Апрель. Днем пригревало, снег таял, по тротуарам круто идущей вниз улицы Куйбышева мчались, бормоча, ручьи и сверкали на солнце, я впервые видела русскую весну, мое убогое жилье после уличного сияния и света казалось особенно невыносимым. Мной «овладело беспокойство, охота к перемене мест»… Я переписывалась со своими ленинградскими тетками и с дядей Ваней, жившим в Москве, меня звали погостить. Я выпросила у Шулутко десять дней отпуска за свой счет. Матери писала: «…отпуска мне не полагается, ведь я работаю всего два месяца, но наш директор умница, не формалист, пошел мне навстречу…»
Я продала артистке казанской филармонии свое вечернее платье (шелковое, до полу, с открытой спиной), купила билет в жестком вагоне и поехала в Москву. Из письма, написанного в то время матери, я узнаю, что по дороге видела апрельские черные, с кусками снега поля, деревеньки, древний город Муром (слово-то, мама, слово какое!), и все казалось мне близким, и все брало за душу. Но в памяти моей из этого путешествия осталась почему-то лишь станция Черусти. Поезд прибыл туда под вечер, стоял минут пятнадцать, я вышла пройтись. Ничего особенного тут не было, обычные вокзальные строения, невзрачные киоски, чахлые деревья в станционном сквере. Вечер был тих, благостен, пахло весной, и было розово-закатное небо, и внезапно сердце мое дрогнуло при мысли, что я рядом с Москвой, еще каких-то три-четыре часа — и я увижу ее, увижу Москву, да может ли это быть?

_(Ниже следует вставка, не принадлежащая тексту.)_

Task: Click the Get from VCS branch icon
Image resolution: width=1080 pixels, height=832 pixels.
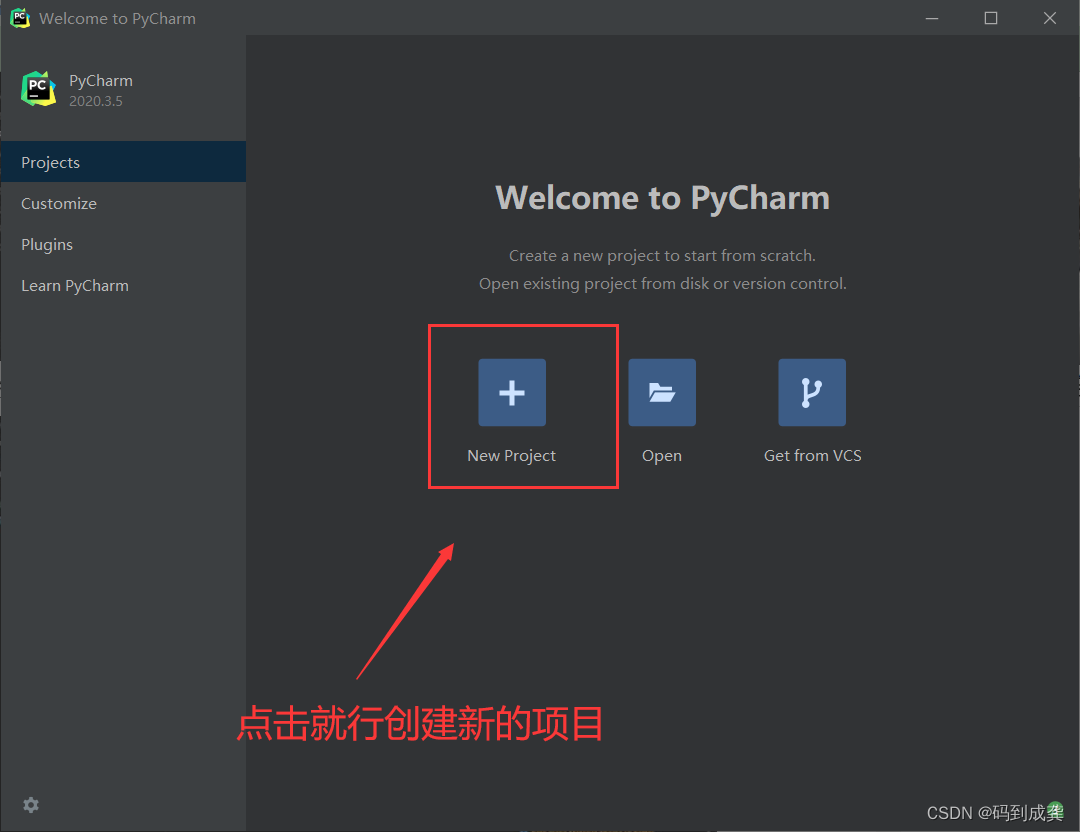Action: pyautogui.click(x=811, y=392)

Дядя Иван Дмитриевич явился на вокзал с моей фотографией, узнать меня не надеялся. И все же дал мне пройти мимо. Я прошла было, но обернулась. Что-то знакомое почудилось мне в мешковатой, глубоко штатской фигуре, что-то напоминающее дядю Шуру, хотя тот роста огромного, этот же среднего. Лицо тоже напоминало дядю Шуру, не чертами, чем-то неуловимым. Я сказала уверенно: «Здравствуй, дядя Ваня!»